Inserting data from a CSV file to postgres using SQL - python

Struggling with this python issue as I'm new to it and I don't have significant experience in the language. I currently have a CSV file with containing around 20 headers and the same amount of rows so listing each out like some examples here is what I'm trying to avoid:
https://www.dataquest.io/blog/loading-data-into-postgres/
My code consists of the following so far:
with open('dummy-data.csv', 'r') as f:
reader = csv.reader(f)
next(reader)
for row in reader:
cur.execute('INSERT INTO messages VALUES', (row))
I'm getting a syntax error at the end of the input, so I assumed it is linked to the way my execute method has been written but I still don't know what I would do in order to address the issue. Any help?
P.S. I understand the person usings %s for that, but if that was the case, can it be avoided since I don't want to have it duplicated in a line 20 times.

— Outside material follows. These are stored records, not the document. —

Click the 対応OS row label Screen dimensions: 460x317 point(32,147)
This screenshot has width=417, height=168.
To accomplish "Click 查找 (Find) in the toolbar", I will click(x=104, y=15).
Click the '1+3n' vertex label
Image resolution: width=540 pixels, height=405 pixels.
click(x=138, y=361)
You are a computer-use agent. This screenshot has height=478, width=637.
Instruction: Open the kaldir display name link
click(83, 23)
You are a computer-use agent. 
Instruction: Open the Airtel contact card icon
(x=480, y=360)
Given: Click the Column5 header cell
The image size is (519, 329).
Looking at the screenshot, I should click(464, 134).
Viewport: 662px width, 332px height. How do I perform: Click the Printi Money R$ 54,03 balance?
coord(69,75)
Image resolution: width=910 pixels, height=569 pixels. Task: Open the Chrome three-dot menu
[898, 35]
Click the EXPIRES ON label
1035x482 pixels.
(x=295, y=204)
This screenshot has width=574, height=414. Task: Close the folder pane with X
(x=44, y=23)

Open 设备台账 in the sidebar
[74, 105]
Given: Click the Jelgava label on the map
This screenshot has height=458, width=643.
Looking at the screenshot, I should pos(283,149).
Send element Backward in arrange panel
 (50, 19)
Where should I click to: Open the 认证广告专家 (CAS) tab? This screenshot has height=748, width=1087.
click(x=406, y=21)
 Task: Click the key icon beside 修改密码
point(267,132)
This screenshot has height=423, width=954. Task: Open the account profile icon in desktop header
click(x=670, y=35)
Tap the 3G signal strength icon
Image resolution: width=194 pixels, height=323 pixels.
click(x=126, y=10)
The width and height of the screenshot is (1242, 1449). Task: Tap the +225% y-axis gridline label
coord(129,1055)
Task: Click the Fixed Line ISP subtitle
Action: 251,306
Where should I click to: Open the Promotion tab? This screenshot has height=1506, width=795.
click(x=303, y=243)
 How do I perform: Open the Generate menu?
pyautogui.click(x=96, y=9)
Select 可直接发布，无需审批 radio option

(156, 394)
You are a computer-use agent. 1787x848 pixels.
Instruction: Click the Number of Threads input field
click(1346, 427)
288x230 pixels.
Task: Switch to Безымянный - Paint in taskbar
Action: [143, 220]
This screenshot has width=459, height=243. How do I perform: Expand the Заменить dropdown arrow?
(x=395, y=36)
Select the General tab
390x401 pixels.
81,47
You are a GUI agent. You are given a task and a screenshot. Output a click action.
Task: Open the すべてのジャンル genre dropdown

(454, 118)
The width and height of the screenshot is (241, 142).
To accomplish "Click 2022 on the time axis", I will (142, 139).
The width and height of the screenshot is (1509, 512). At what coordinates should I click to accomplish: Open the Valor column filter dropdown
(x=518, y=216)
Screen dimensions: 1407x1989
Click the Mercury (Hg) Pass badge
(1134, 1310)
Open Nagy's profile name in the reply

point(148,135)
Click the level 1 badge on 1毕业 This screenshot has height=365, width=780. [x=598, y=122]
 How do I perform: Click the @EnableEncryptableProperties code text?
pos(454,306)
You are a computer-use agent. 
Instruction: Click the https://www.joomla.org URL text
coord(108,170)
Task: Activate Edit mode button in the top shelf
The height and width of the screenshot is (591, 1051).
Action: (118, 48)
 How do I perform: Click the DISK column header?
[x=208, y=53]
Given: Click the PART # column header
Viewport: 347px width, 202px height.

Basically, you DO have to specify at least the required placeholders - and preferably the fields names too - in your query.
If it's a one-shot affair and you know which fields are in the CSV and in which order, then you simply hardcode them in the query ie
SQL = "insert into tablename(field1, field2, field21) values(%s, %s, %s)"
Ok, for 20 or so fields it gets quite boring, so you can also use a list of field names to generate the fieldnames part and the placeholders:
fields = ["field1", "field2", "field21"]
placeholders = ["%s"] * len(fields) # list multiplication, yes
SQL = "insert into tablename({}) values({})".format(", ".join(fields), ", ".join(placeholders))
If by chance the CSV header row contains the exact field names, you can also just use this row as value for fields - but you have to trust the csv then.
NB: specifying the fields list in the query is not strictly required but it can protect you from possible issues with a malformed csv. Actually, unless you really trust the source (your csv), you should actively validate the incoming data before sending them to the database.
NB2:
%s is for strings I know but would it work the same for timestamps?
In this case, "%s" is not used as a Python string format specifier but as a plain database query placeholder. The choice of the string format specifier here is really unfortunate as it creates a lot of confusion. Note that this is DB vendor specific though, some vendors use "?" instead which is much clearer IMHO (and you want to check your own db-api connector's doc for the correct plaeholder to use BTW).
And since it's not a string format specifier, it will work for any type and doesn't need to be quoted for strings, it's the db-api module's job to do proper formatting (including quoting etc) according to the db column's type.
While we're at it, by all means, NEVER directly use Python string formatting operations when passing values to your queries - unless you want your database to be open-bar for script-kiddies of course.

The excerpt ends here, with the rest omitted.